A verbatim copy of the listing is what is needed, minus any pictures.

----- Working data

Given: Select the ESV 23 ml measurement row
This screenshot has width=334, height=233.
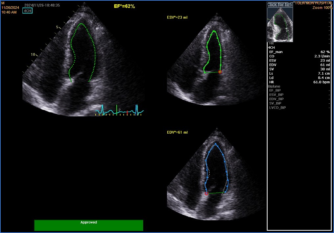Looking at the screenshot, I should coord(299,61).
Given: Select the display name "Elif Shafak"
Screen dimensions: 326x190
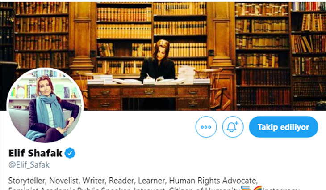Looking at the screenshot, I should [35, 153].
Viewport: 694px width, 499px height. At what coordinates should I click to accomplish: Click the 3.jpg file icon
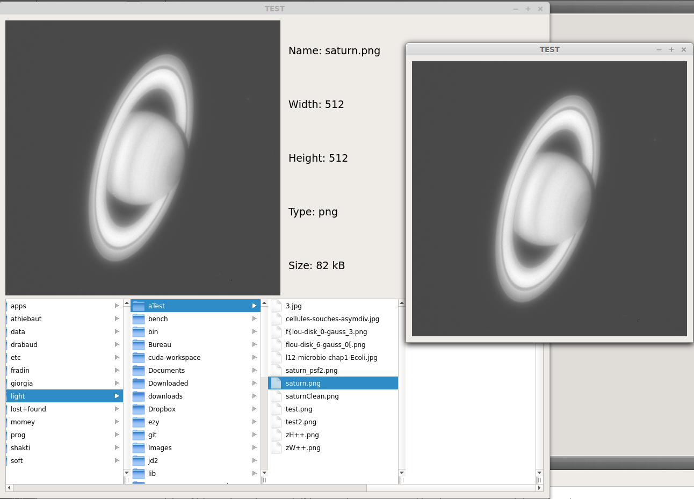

----------

→ Answer space
Given: Select the ESV 23 ml measurement row
This screenshot has width=334, height=233.
Looking at the screenshot, I should coord(299,61).
Given: Select the display name "Elif Shafak"
Screen dimensions: 326x190
Looking at the screenshot, I should [35, 153].
Viewport: 694px width, 499px height. At what coordinates should I click to accomplish: Click the 3.jpg file icon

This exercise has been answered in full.